Okay, first we need to stipulate that passing judgment is an innate part of any social animal’s nature… and most especially human animals. I say “most especially” because we lug around many preconceptions that worm their way into our imagination. This natural process only begins to impede life’s flow when we nail down our judgments with cognitive certainty. To paraphrase chapter 1,
Hence, normally without judgment so as to observe its wonder. Normally having judgment so as to observe its boundary. D.C. Lau translates it with a somewhat sterner imperative, Hence always rid yourself of judgment in order to observes its secrets; But always allow yourself to have judgment in order to observe its manifestations.
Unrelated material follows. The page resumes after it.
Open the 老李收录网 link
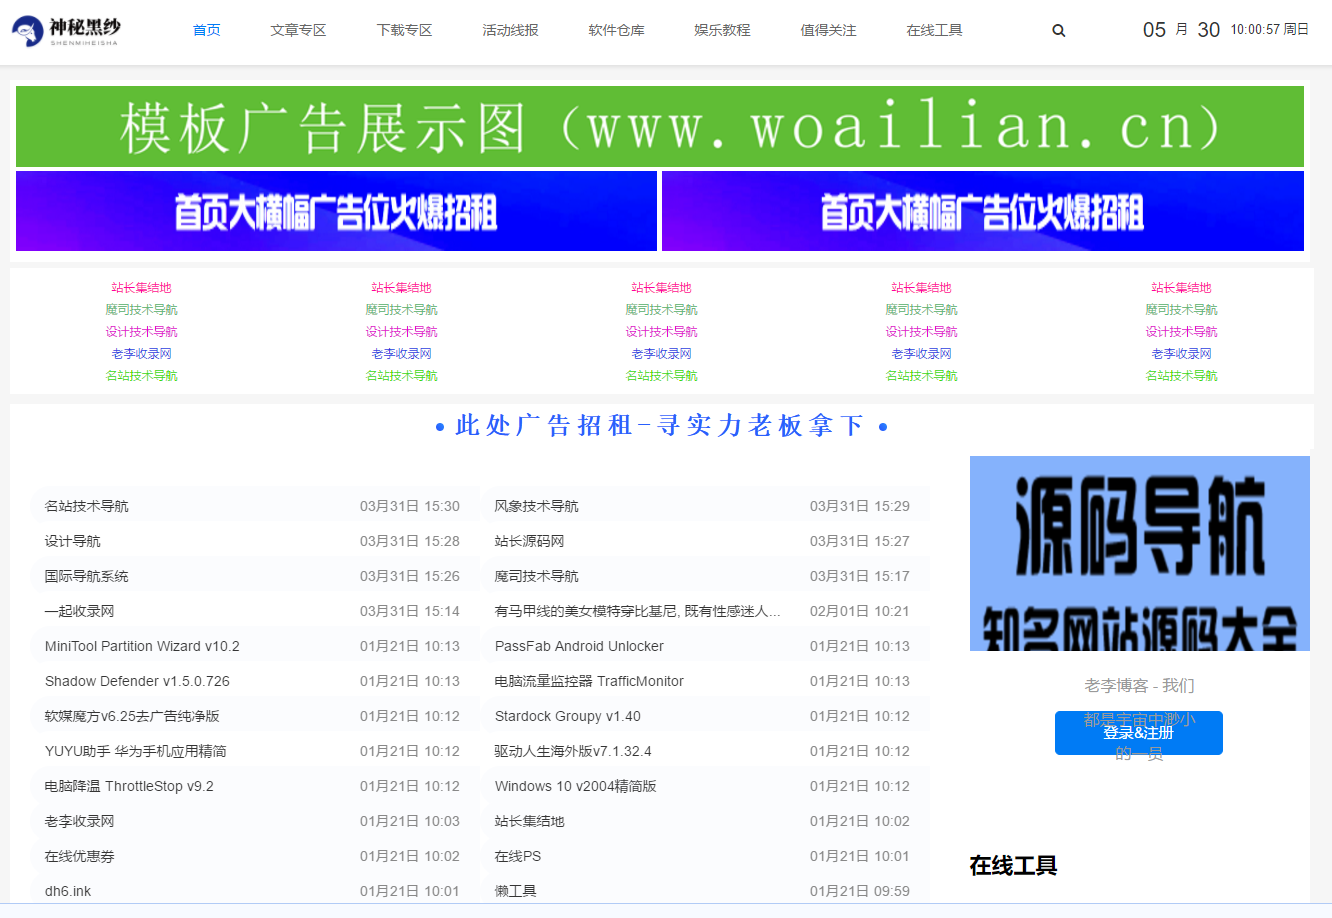 point(141,353)
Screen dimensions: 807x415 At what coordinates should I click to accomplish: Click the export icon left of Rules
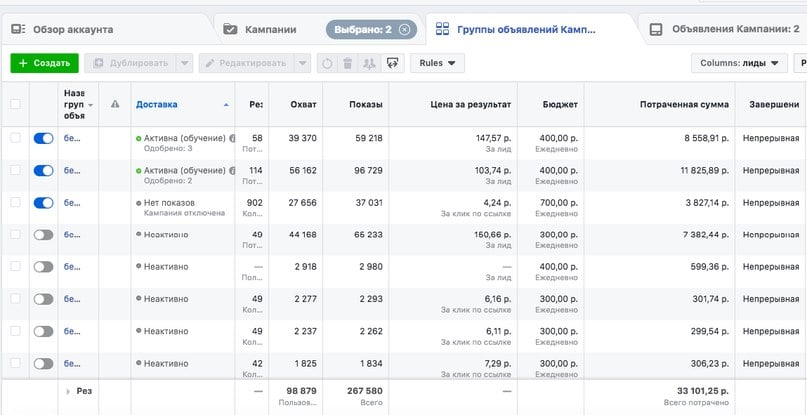click(392, 63)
The judgments we pass are actually projections of our own experience and in particular, our needs and fears. A concurrent awareness of this process as you are judging significantly dulls the edge of judgment’s blade. Recognizing that judgment is an instinct base tool for social interaction dulls it further. If you wish to further blunt that blade, accept the fact that (1) we are born with an innate set of instincts, (2) circumstances following birth feed into those instincts and bias us in certain directions, epigenetic or otherwise, that mirror our core fears and need (1).
Submitting completely to the actuality that no one has free will pretty much demolishes the destructive edge of judgment, and all one is left with is deeper self understanding. The illusion of free will simply arises out of our internal need to control circumstances to suit our agenda. It is ‘mental’. Other animals, living their moment without imaginary fields to wander, remain unburdened by this illusion.
(1) It helps to pondering a person born with Hitler’s genetic code, but raised in the outback of Australia in aboriginal circumstances. There is no way he would ever be the destructive force he became. The same applies to all of us. Just imagine your genetic self being born in completely different circumstances. A certain core essence would be the same, yet life style and circumstance possibly vastly different… depending on when and where. For example, imagine your allotment of birth DNA in a stone-age hunter-gatherer.